Indikator penyusupan (IOC) adalah artefak yang diamati di dalam atau pada jaringan, sistem, atau lingkungan yang dapat (dengan tingkat kepercayaan tinggi) mengidentifikasi aktivitas berbahaya atau insiden keamanan. IOC dapat muncul dalam berbagai bentuk, termasuk alamat IP, domain, artefak tingkat jaringan seperti bendera TCP atau payload, artefak sistem atau tingkat host seperti file eksekusi, nama file dan hash, entri file log, atau entri registri, dan banyak lagi.
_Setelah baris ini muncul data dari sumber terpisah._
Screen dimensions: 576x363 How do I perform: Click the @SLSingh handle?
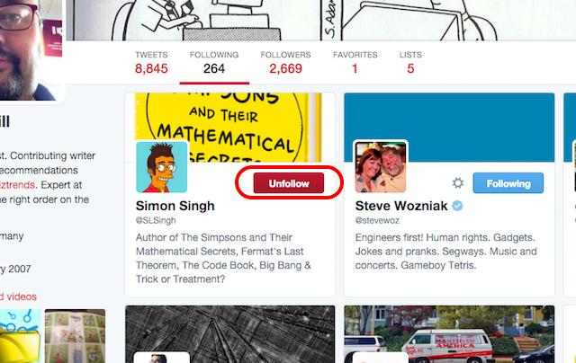tap(156, 219)
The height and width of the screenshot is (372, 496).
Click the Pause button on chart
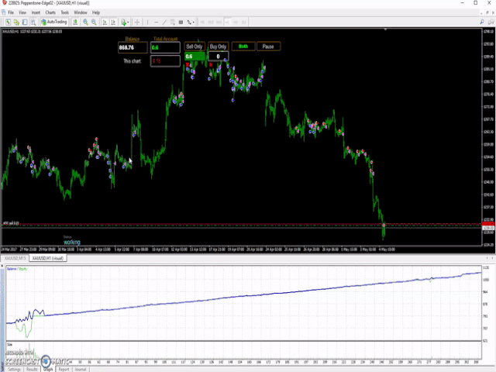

IOC juga dapat berupa kombinasi item atau aktivitas, seperti keberadaan item atau artefak tertentu pada sistem (file tertentu atau set file dan item registri), tindakan yang dilakukan dalam urutan tertentu (masuk ke sistem dari IP tertentu diikuti oleh perintah anomali tertentu), atau aktivitas jaringan (lalu lintas masuk atau keluar anomali ke atau dari domain tertentu) yang dapat menunjukkan ancaman, serangan, atau metodologi penyerang tertentu.

Seiring dengan upaya Anda untuk meningkatkan program tanggap insiden secara iteratif, Anda harus menerapkan kerangka kerja untuk mengumpulkan, mengelola, dan menggunakan IOC sebagai mekanisme untuk terus membangun dan meningkatkan pendeteksian dan peringatan, serta meningkatkan kecepatan dan keampuhan penyelidikan. Anda dapat memulai dengan memasukkan pengumpulan dan pengelolaan IOC ke dalam fase analisis dan investigasi proses respons insiden Anda. Dengan mengidentifikasi, mengumpulkan, dan menyimpan IOC secara proaktif sebagai bagian standar dari proses Anda, Anda dapat membangun repositori data (sebagai bagian dari program intelijen ancaman yang lebih komprehensif) yang pada gilirannya dapat digunakan untuk meningkatkan deteksi dan peringatan yang sudah ada, membangun deteksi dan peringatan tambahan, mengidentifikasi di mana dan kapan sebuah artefak terlihat sebelumnya, membuat dan mereferensikan dokumentasi tentang bagaimana investigasi yang pernah dilakukan yang melibatkan pencocokan IOC, dan masih banyak lagi.